作業内容 —
(1) 糖尿病についての文章で、「⇒」の後に示されている判定区分をすべて挙げてください。
(2) 糖尿病についての文章を、最後の文の後から書き進めてください。

分析用テキスト —
::::::

膵臓で作られるインスリンというホルモンがあります。インスリンは、肝臓・筋肉などの細胞内にブドウ糖を取り込み、エネルギー源として利用する役割を担います。逆に、インスリンが不足したり、インスリンが効きにくくなってしまう (インスリン抵抗性)と、ブドウ糖を利用できなくなり、血中のブドウ糖が増えてしまい、高血糖状態となってしまいます。日本糖尿病学会『糖尿病診療ガイドライン 2016』の血糖値やHbA1cの診断基準を満たせば、糖尿病と診断されます。
① 早朝空腹時血糖値 126mg/dl以上 ② 75g経口ブドウ糖負荷試験2時間値 200mg/dl以上 ③ 時間に関係なく測定した血糖値 200mg/dl以上 ④ HbA1c(NGSP) 6.5%以上 ⑤ 早朝空腹時血糖値 110mg/dl未満 ⑥ 75g経口ブドウ糖負荷試験2時間値 140mg/dl未満 |
①~④のいずれかが確認された ⇒糖尿病型 ①~③のいずれかと④が確認された ⇒ “糖尿病” ⑤および⑥が確認された ⇒正常型 上記いずれにも該当しない ⇒境界型 |
糖尿病は、1型糖尿病と2型糖尿病に分類されます。生活習慣病として広く知られているのは2型糖尿病になります。一方、若いうちに発症することが多く、また成人してから急にインスリンが分泌されなくなるのが1型糖尿病です。2型糖尿病が90%、1型糖尿病が10%といわれています。

::::::

保存済みデータ項目
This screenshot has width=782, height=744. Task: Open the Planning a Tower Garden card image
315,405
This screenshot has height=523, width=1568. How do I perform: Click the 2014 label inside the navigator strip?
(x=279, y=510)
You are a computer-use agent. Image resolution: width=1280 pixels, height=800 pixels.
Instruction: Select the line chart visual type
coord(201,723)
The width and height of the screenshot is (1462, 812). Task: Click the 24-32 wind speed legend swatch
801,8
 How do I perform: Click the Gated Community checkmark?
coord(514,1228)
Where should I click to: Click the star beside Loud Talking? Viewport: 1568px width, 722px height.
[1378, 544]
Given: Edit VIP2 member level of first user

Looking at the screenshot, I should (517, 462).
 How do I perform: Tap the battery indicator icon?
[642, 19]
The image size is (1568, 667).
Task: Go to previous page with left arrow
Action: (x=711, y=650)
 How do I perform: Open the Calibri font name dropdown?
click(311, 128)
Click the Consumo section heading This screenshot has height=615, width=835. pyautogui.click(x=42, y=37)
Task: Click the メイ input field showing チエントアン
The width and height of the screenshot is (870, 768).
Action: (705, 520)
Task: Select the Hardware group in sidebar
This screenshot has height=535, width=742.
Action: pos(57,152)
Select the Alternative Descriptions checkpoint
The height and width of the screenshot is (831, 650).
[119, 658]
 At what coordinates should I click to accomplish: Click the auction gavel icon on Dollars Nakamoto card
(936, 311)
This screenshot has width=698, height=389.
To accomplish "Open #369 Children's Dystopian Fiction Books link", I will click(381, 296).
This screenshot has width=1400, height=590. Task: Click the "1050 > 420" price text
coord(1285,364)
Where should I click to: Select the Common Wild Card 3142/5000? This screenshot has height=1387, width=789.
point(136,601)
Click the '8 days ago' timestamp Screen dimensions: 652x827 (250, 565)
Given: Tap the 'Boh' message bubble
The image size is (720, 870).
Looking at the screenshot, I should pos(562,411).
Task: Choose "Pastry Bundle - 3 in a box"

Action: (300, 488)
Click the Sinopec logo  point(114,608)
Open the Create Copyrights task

::::::

課題別の解答 —
(1) 糖尿病型、糖尿病、正常型、境界型

(2)
糖尿病の症状としては、口渇、多飲、多尿、体重減少、易疲労感、易感染性などがあります。また、高血糖状態が長く続くとなぜ悪いかというと、血管の障害を引き起こしてしまうからです。これに、高血圧症・脂質異常症・肥満・喫煙が加わると、より顕著になります。網膜症、腎症、神経障害のいわゆる三大合併症に加え、心筋梗塞や脳梗塞などのリスクにもなってきます。これらを予防しないといけないわけです。
そこで治療ですが、まずは生活習慣の改善ですね。意志を持つこと。そして食事療法と運動療法を中心に、体重のコントロールをしましょう。理論上は、「INを減らして、OUTを増やせばいいだけ」、わかっているけどこれが難しい…。みんな同じですよ。専門家 (医師・看護師・栄養士・スポーツインストラクター)ならではのアドバイスをできると思います。また何より継続することが、重要ですよね。処方するだけが治療ではありません、全体を見渡した管理を心掛けます。
加えて、薬物療法になりますが、近年は非常に多くの種類の内服薬が出てきています。大きく下記の種類にわかれます。これらの特徴をよく理解し、組み合わせることで、治療とします。それでもコントロールが得られない場合や、1型糖尿病では、インスリン療法になります。
① 消化管からのブドウ糖の吸収を緩やかにする薬 ② インスリン抵抗性を改善する薬 ③ インスリン分泌を促進する薬 ④ 尿中にブドウ糖を排出する薬 |
また、肥満と関わる疾患ですので、睡眠時無呼吸症候群を20%以上に合併することが知られています。当院でも簡易検査が可能ですので、いびきなどの心当たりのある方は、一度施行してみることをおすすめします。血管の障害という点では、喫煙されている方はさらにリスクが上がりますので、禁煙もしましょう。
将来の健康、楽しい生活のために、日々、糖尿病と向き合いましょう。